╭─ PROVIDED ENTRIES
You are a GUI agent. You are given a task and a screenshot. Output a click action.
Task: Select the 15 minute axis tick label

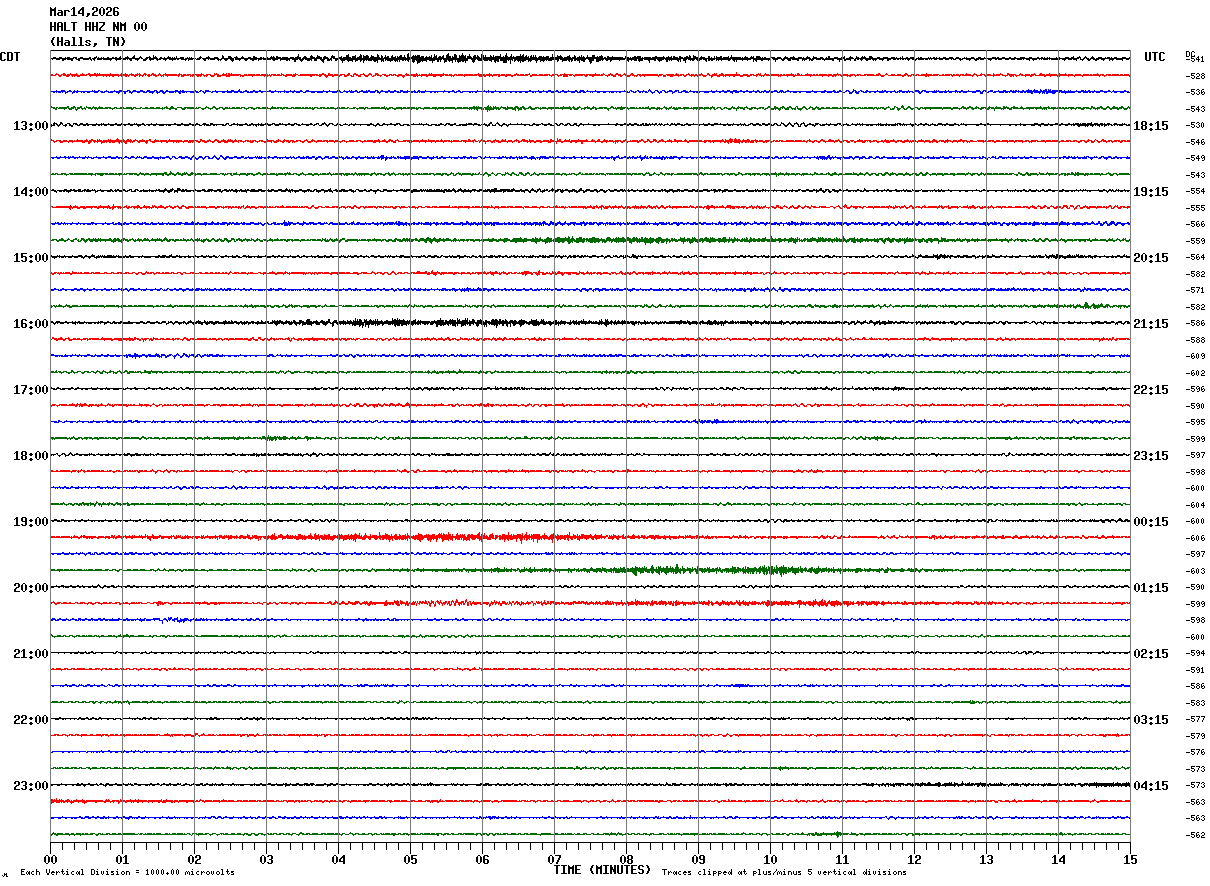point(1130,859)
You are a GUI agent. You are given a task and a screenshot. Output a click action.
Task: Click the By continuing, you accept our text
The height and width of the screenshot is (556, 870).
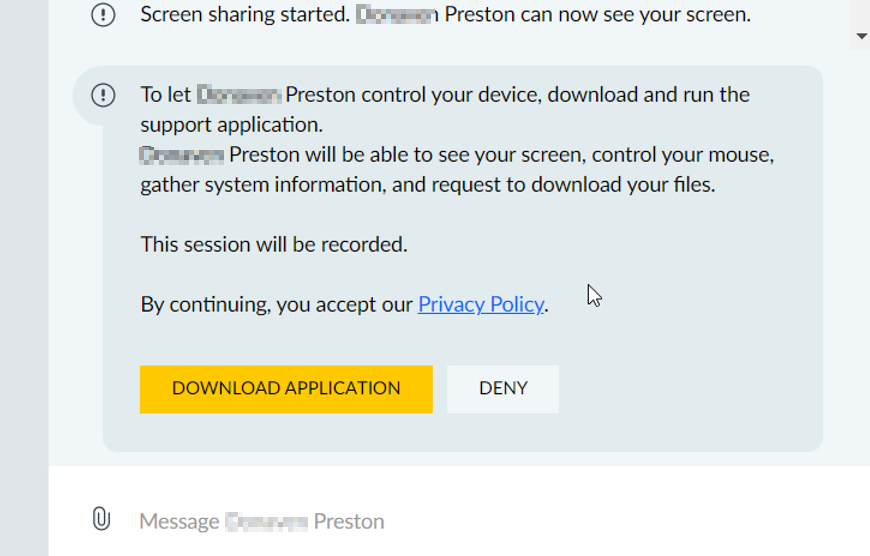point(276,305)
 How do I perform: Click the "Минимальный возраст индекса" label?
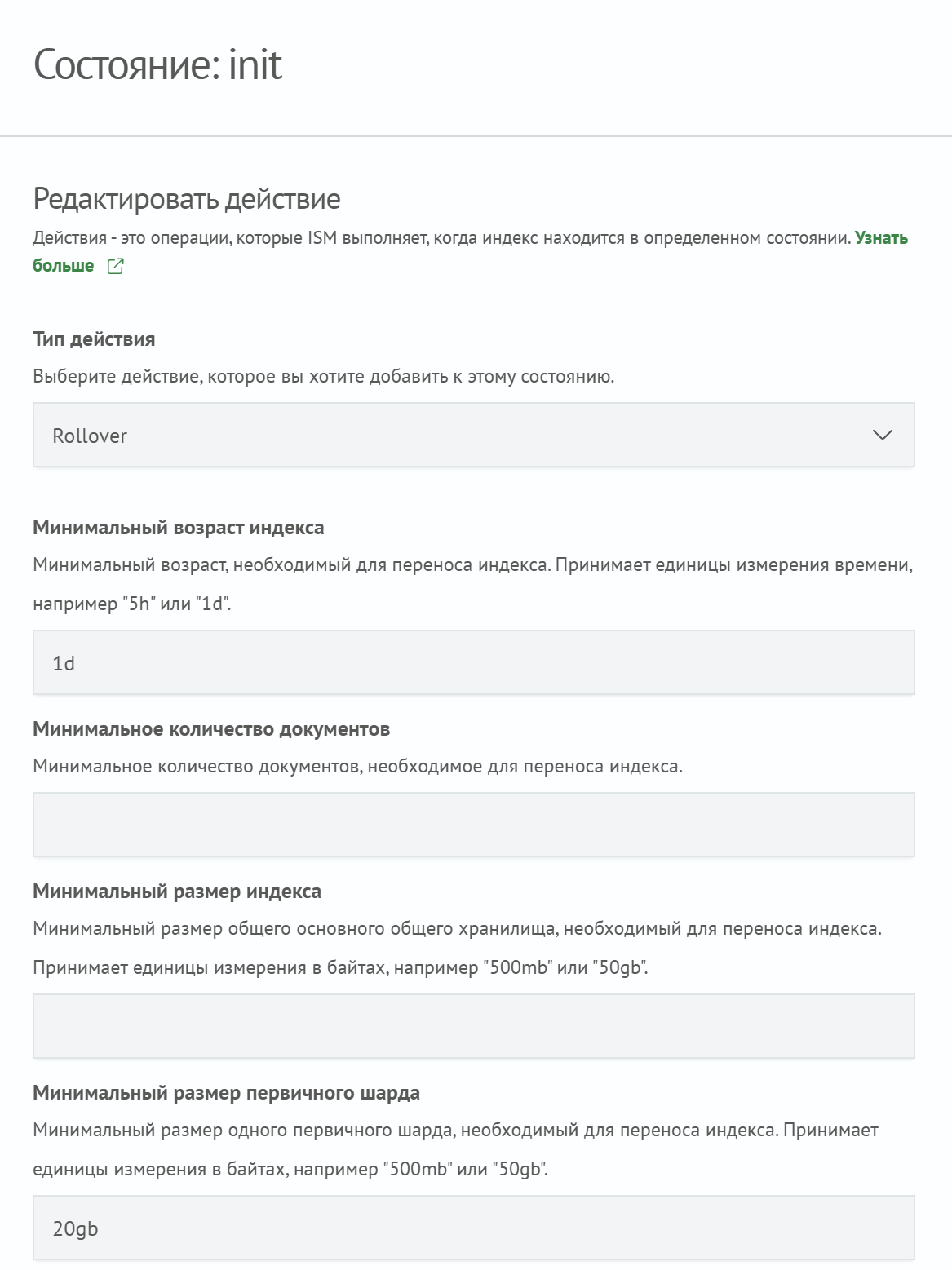click(177, 529)
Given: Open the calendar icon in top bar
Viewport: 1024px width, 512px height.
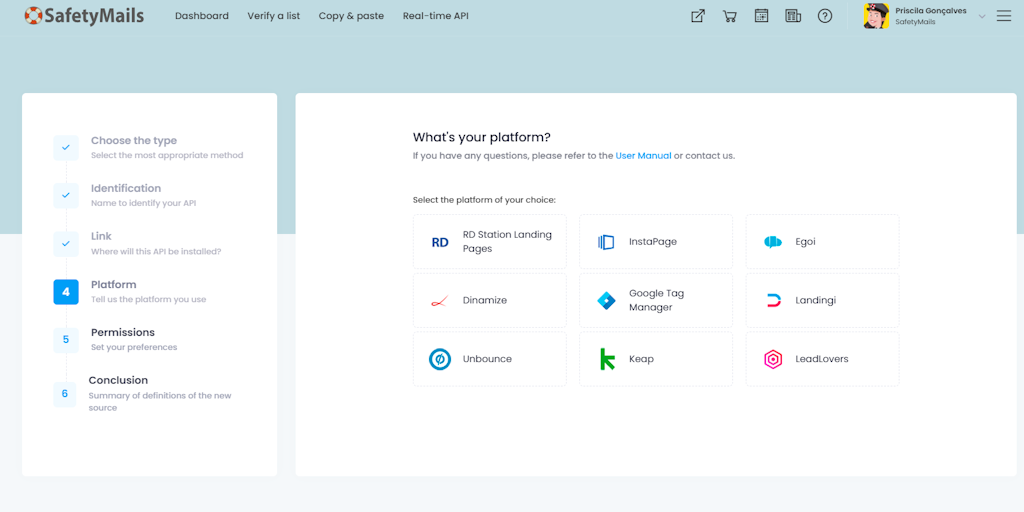Looking at the screenshot, I should pyautogui.click(x=761, y=16).
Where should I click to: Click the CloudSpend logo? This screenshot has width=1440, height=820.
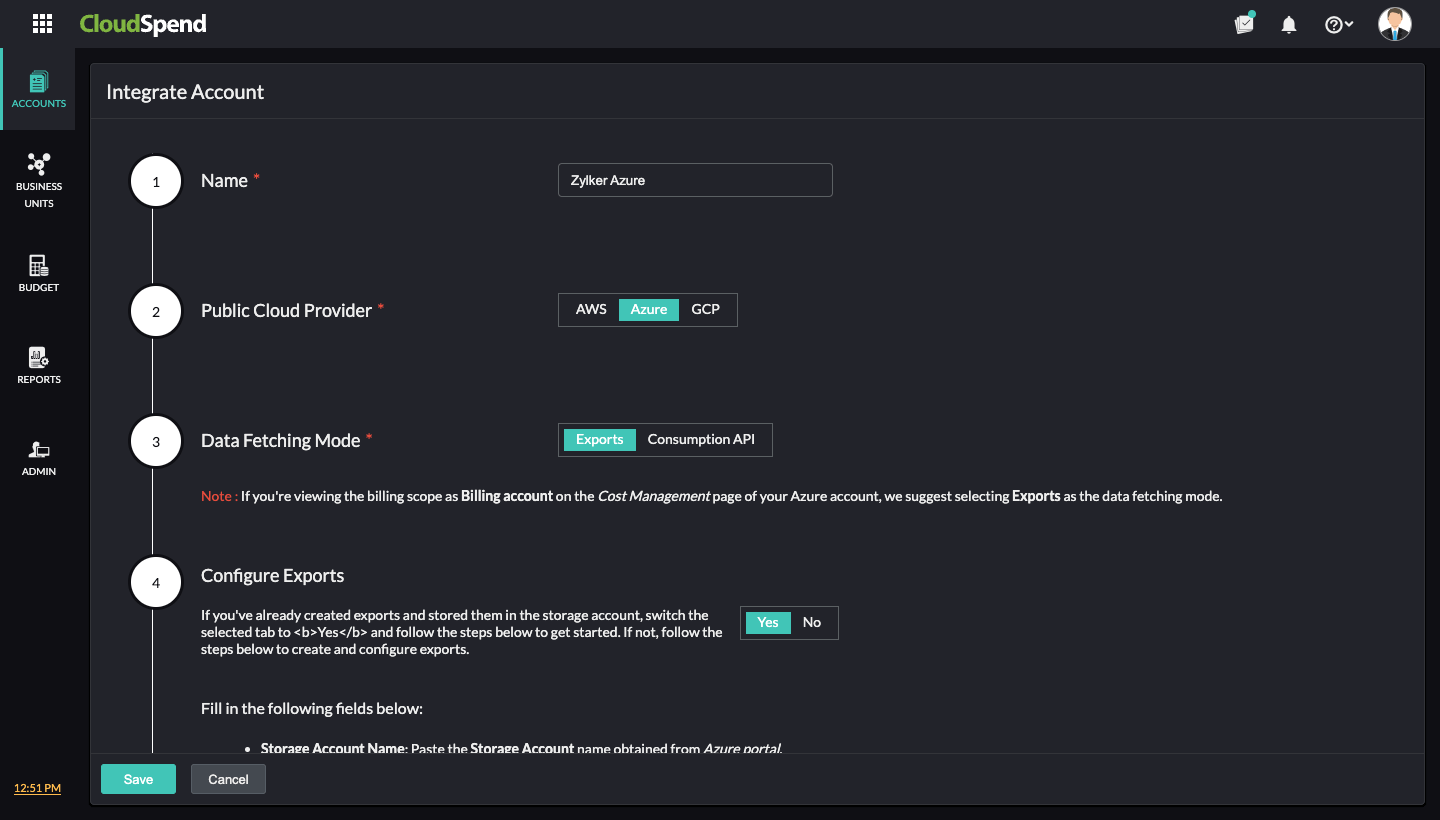(x=143, y=24)
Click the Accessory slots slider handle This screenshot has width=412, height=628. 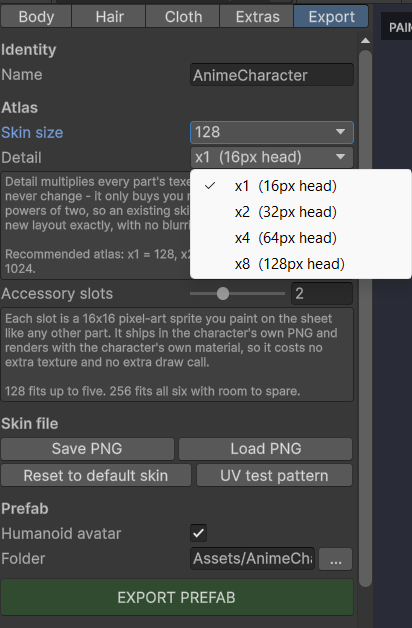click(x=223, y=294)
╰─
| TASK INSTRUCTIONS |
The reply should hold only the lines running from the top of the records to the line containing "Given: Open the calendar icon in top bar", both included, copied exactly with no pictures.

| RESULT OF THE TASK |
You are a GUI agent. You are given a task and a screenshot. Output a click action.
Task: Select the 15 minute axis tick label

point(1130,859)
You are a GUI agent. You are given a task and a screenshot. Output a click action.
Task: Click the By continuing, you accept our text
The height and width of the screenshot is (556, 870).
point(276,305)
 How do I perform: Click the "Минимальный возраст индекса" label?
click(177, 529)
Given: Open the calendar icon in top bar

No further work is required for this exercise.